Zhan’s team said the physical health benefits of bridge employment could come from sustained levels of physical activity. Meanwhile, the mental health benefits of bridge employment in the same field as one’s career could come from not having to endure sudden role transition, whilst also enjoying freedom from full working responsibility. The lack of a benefit to mental health of working in bridge employment outside of one’s career field may reflect the fact that many such people had been compelled to work for financial reasons rather than out of choice.

‘From a practical perspective,’ the researchers wrote, ‘the current findings showed us a way to maintain the health status of older people. For retirees and prospective retirees, the current study suggests that carefully considering whether to engage in bridge employment and if so, what types of bridge employment, is quite important.’

STAR billing

At a moonlit ceremony on the Danube, during this year’s Stress and Anxiety Research Society (STAR) conference in Budapest, Professor Michael Eysenck was awarded the Society’s Lifetime Achievement Award.

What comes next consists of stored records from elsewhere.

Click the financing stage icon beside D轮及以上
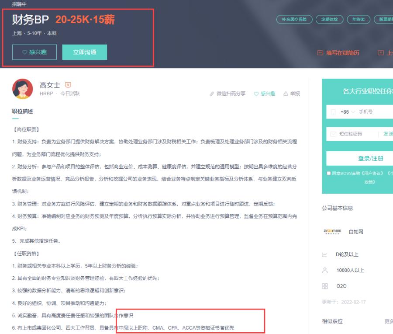Image resolution: width=393 pixels, height=334 pixels. pyautogui.click(x=325, y=254)
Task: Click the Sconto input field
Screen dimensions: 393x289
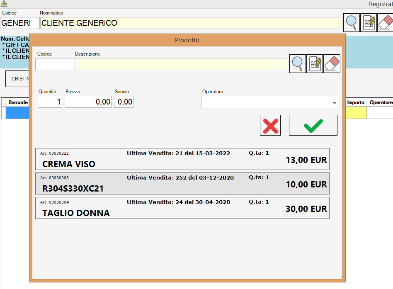Action: (124, 102)
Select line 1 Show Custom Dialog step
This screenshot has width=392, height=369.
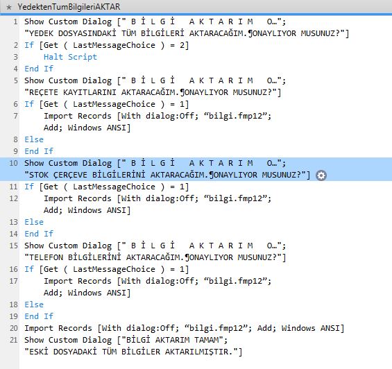point(187,27)
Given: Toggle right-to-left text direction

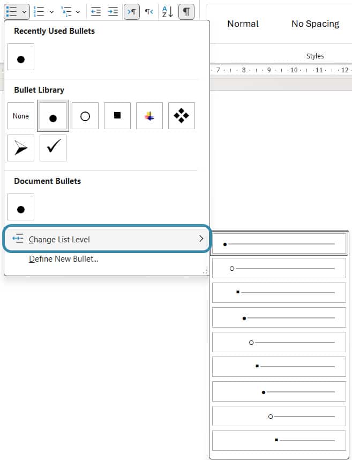Looking at the screenshot, I should (x=149, y=11).
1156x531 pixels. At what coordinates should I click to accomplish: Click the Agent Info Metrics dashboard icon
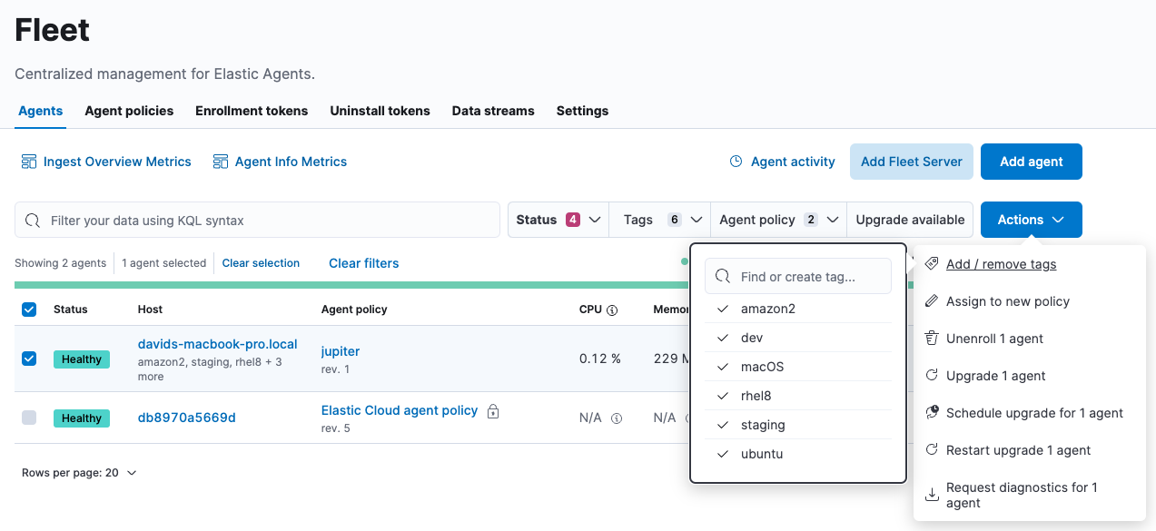click(x=221, y=162)
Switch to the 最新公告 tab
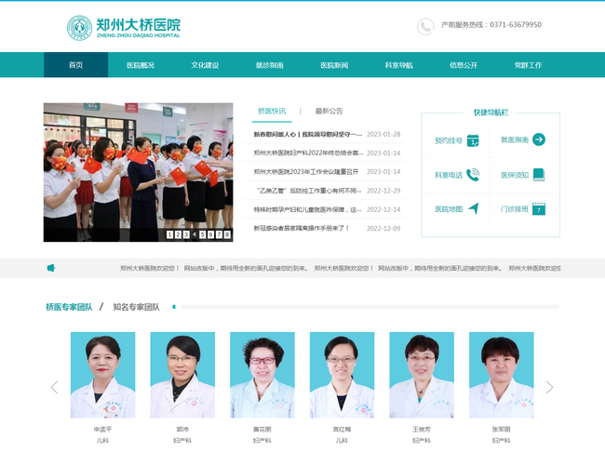605x465 pixels. 329,111
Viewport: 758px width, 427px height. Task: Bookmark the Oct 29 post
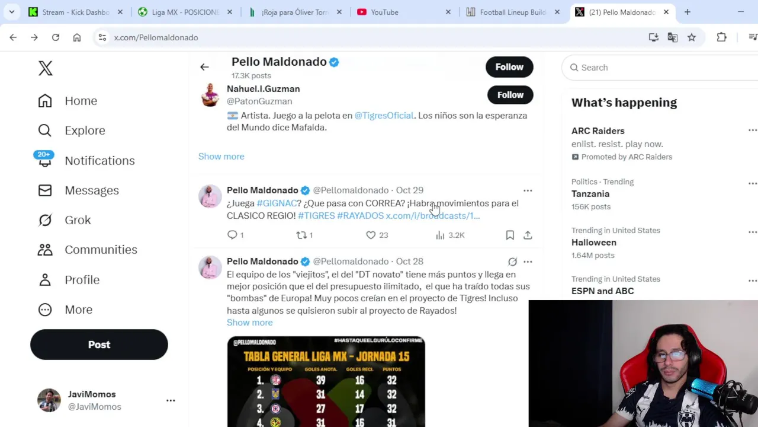click(510, 235)
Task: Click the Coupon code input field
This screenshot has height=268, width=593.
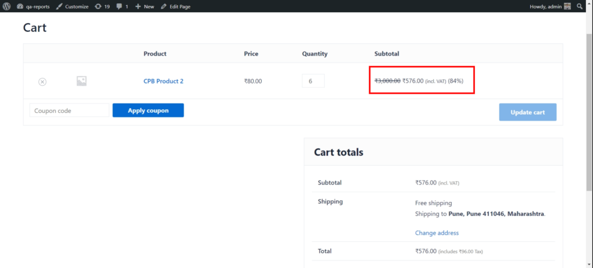Action: (x=69, y=111)
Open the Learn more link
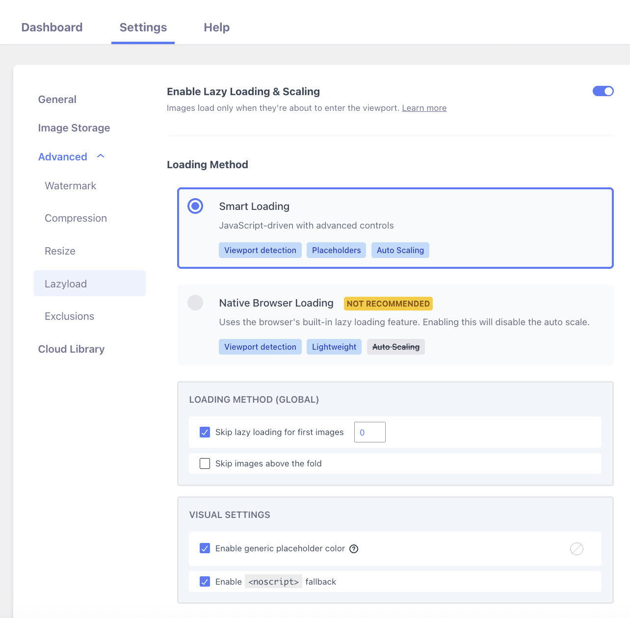The image size is (630, 618). (x=424, y=108)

The award is given every year to honour a member of the STAR society who has a long and distinguished history of scientific contributions in the field of stress, coping, emotions or health.

Michael Eysenck is currently Director of Research for the Department of Psychology at Royal Holloway. As well as developing the theory of the ‘hedonic treadmill’, Professor Eysenck’s research has, over the years, focused mainly on the cognitive factors associated with anxiety; attempting to integrate theories of trait anxiety in normal and clinical populations. Specifically he is interested in the cognitive factors of memory and attentional functions, as well as personality and mood, while considering modular approaches to trait anxiety.

 

RESEARCH FUNDING NEWS
The National Institute for Health Research, Evaluation, Trials and Studies Coordinating Centre under a Health Technology Assessment programme is seeking research proposals on various topics including:
09/109 Efficacy of diversion and aftercare programmes for offenders using class A drugs
09/117 Intervention programmes for children of parents who have a severe mental illness
The closing date for applications is 8 January 2010.